▶ What you should do
Copy the data verbatim from the line containing "At what coordinates should I click to accomplish: Switch" through the line containing "The height and width of the screenshot is (414, 684).", including both of those lines.

[Item position entries]
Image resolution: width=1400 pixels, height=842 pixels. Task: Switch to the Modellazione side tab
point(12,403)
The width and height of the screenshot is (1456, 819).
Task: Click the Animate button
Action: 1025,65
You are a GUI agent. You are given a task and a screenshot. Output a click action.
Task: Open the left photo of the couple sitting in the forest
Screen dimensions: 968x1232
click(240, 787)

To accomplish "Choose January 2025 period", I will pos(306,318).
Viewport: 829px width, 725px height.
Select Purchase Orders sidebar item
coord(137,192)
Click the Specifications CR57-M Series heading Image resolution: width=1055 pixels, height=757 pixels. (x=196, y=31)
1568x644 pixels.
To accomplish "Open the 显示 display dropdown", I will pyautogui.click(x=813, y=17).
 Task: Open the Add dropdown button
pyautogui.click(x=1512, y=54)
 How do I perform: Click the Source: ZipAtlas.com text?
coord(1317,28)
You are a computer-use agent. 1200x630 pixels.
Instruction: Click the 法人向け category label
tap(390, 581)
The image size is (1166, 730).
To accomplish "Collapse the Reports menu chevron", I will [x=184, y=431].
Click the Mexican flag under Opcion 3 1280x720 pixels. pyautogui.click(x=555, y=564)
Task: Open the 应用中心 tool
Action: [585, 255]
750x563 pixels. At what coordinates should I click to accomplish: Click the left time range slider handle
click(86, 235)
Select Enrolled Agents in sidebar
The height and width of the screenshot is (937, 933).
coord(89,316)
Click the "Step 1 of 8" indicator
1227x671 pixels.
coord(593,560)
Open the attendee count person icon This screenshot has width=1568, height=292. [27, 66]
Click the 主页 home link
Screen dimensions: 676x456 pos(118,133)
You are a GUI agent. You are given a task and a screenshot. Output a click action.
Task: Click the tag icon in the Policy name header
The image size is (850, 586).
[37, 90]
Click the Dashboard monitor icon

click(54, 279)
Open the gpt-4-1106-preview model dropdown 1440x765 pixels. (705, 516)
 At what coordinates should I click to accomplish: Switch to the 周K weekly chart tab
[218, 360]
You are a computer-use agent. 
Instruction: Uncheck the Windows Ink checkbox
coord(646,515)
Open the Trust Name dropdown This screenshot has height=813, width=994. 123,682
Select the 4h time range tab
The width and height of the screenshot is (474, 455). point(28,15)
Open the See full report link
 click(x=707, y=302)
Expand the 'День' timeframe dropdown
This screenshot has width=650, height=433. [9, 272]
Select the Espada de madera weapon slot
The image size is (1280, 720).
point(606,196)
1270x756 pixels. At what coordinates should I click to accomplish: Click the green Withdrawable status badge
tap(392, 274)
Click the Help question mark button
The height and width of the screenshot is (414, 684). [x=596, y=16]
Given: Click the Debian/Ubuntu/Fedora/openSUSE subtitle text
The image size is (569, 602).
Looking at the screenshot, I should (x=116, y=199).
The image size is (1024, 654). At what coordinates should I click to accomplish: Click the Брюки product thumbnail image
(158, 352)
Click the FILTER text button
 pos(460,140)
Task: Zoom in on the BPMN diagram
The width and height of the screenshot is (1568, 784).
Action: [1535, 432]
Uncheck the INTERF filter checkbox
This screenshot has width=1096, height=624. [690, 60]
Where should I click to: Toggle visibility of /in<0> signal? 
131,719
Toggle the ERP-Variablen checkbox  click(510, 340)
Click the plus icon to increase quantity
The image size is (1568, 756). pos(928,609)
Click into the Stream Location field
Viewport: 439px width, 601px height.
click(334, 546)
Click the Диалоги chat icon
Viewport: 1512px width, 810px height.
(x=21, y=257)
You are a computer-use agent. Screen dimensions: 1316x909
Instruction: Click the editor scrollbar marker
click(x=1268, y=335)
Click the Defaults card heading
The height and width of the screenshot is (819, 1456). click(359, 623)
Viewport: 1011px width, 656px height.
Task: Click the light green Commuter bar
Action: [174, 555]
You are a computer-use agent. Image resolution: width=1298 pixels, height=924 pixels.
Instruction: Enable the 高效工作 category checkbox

▶ Written answer
 At what coordinates should I click to accomplish: Switch to the 周K weekly chart tab
[218, 360]
You are a computer-use agent. 
Instruction: Uncheck the Windows Ink checkbox
coord(646,515)
Open the Trust Name dropdown This screenshot has height=813, width=994. 123,682
Select the 4h time range tab
The width and height of the screenshot is (474, 455). point(28,15)
Open the See full report link
 click(x=707, y=302)
Expand the 'День' timeframe dropdown
This screenshot has width=650, height=433. [9, 272]
Select the Espada de madera weapon slot
The image size is (1280, 720).
point(606,196)
1270x756 pixels. At what coordinates should I click to accomplish: Click the green Withdrawable status badge
tap(392, 274)
Click the Help question mark button
The height and width of the screenshot is (414, 684). [x=596, y=16]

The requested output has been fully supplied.